In Governing's February issue, I wrote (2nd item) that despite all the hand-wringing in Washington over whether Samuel Alito and the Supremes would repeal Roe ...

In Governing's February issue, I wrote (2nd item) that despite all the hand-wringing in Washington over whether Samuel Alito and the Supremes would repeal Roe v. Wade, the real action in abortion politics is in the states. Knowing that a frontal assault on Roe is bound to fail, at least for now, abortion opponents have pursued an incremental but successful strategy of limiting abortions by putting more and more restrictions on the procedure.

I hadn't picked up on the fact that this strategy is so prevalent that it's accumulated its own acronym -- TRAP, or "targeted regulation of abortion providers." Abortion opponents set a big TRAP in Indiana, where the state House last week voted to tighten a set of existing rules dictating much of the physical infrastructure of abortion clinics.

The General Assembly approved the original rules last year. They include requirements for equipment rooms, dictate the widths of doors and corridors and set other standards for procedure rooms and other physical plant. The rules are to take effect next year, but Indiana's nine abortion clinics are to be grandfathered in.

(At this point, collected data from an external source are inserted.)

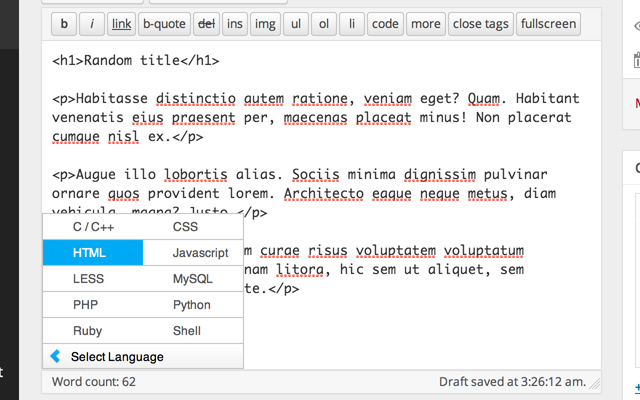Click the ul unordered list button
The image size is (640, 400).
[x=296, y=23]
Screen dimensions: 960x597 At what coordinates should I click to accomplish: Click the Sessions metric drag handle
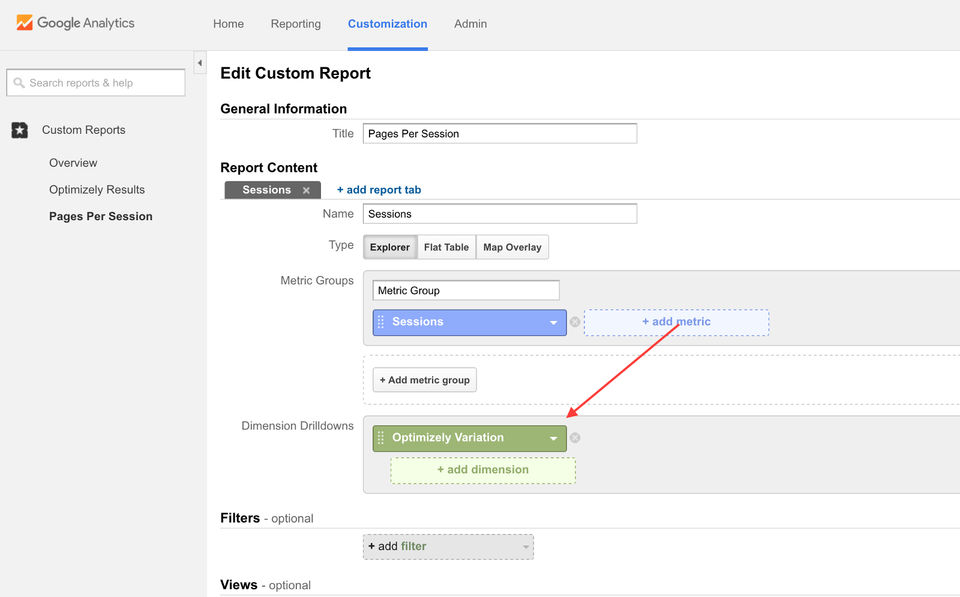381,322
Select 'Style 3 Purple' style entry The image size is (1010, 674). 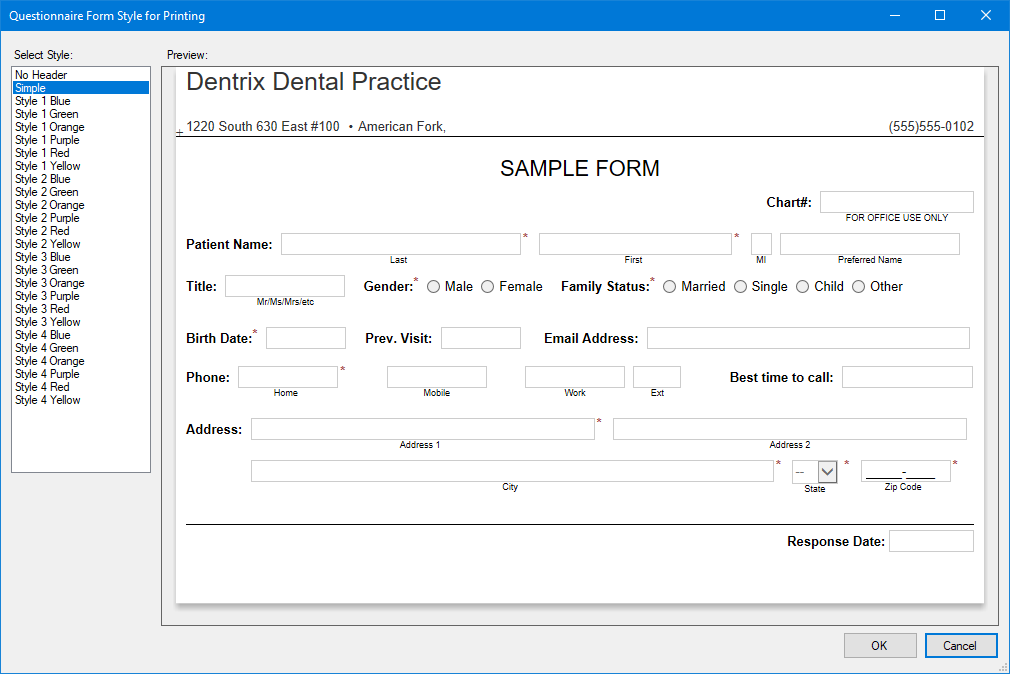[x=47, y=296]
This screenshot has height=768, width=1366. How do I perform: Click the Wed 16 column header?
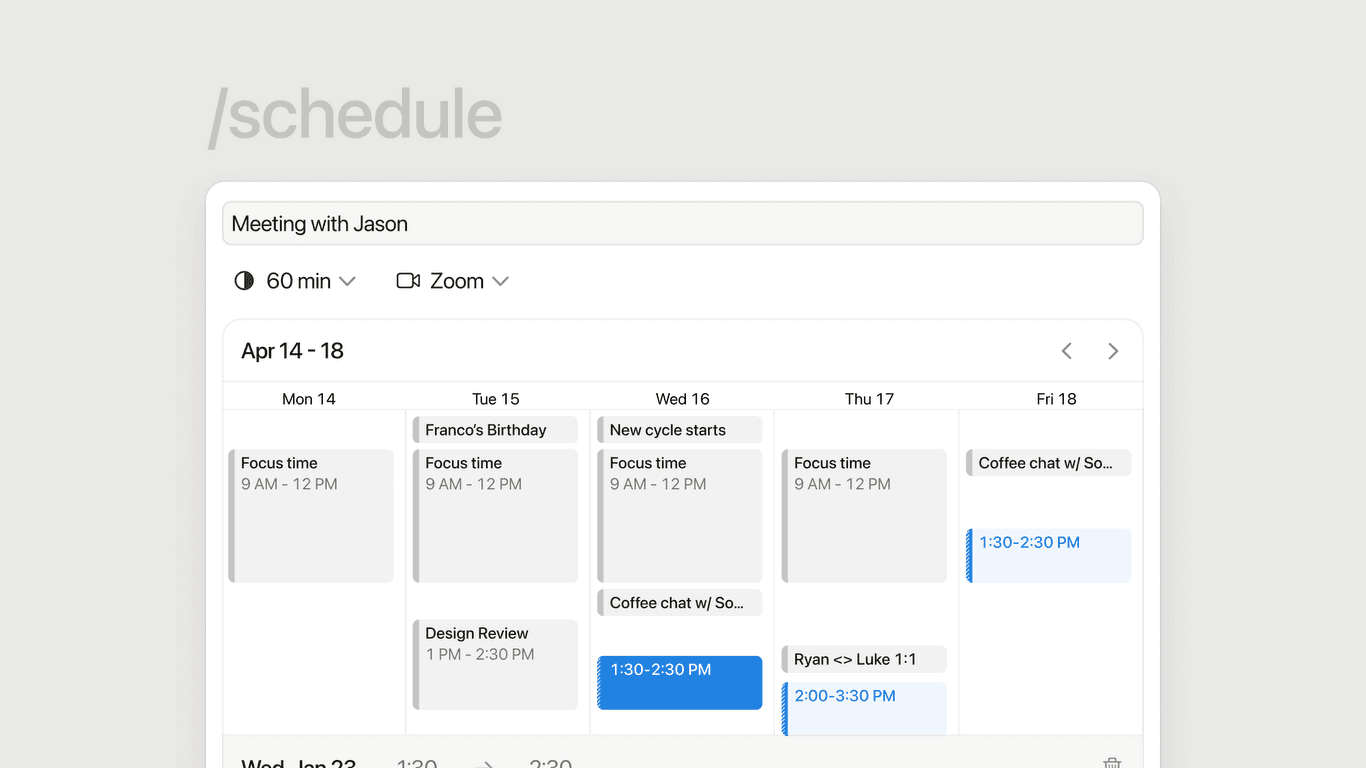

Now, House members have voted to not allow exemptions for the existing facilities. If the Senate approves the action and Governor Mitch Daniels signs the new measure, all of the state's abortion clinics are certain to shut down, lacking the time and money to meet the requirements by the January 1 deadline.

For that reason, even an anti-abortion Democrat, state Representative Peggy Welch, voted against the bill. She told the Indianapolis Star that it would inevitably trigger a lawsuit and stymie any attempt to regulate clinics. Abortion rights advocates, meanwhile, complain that the same standards aren't being imposed on, for instance, podiatrists.

For or against abortion rights, this latest measure shows the power of a well-set TRAP.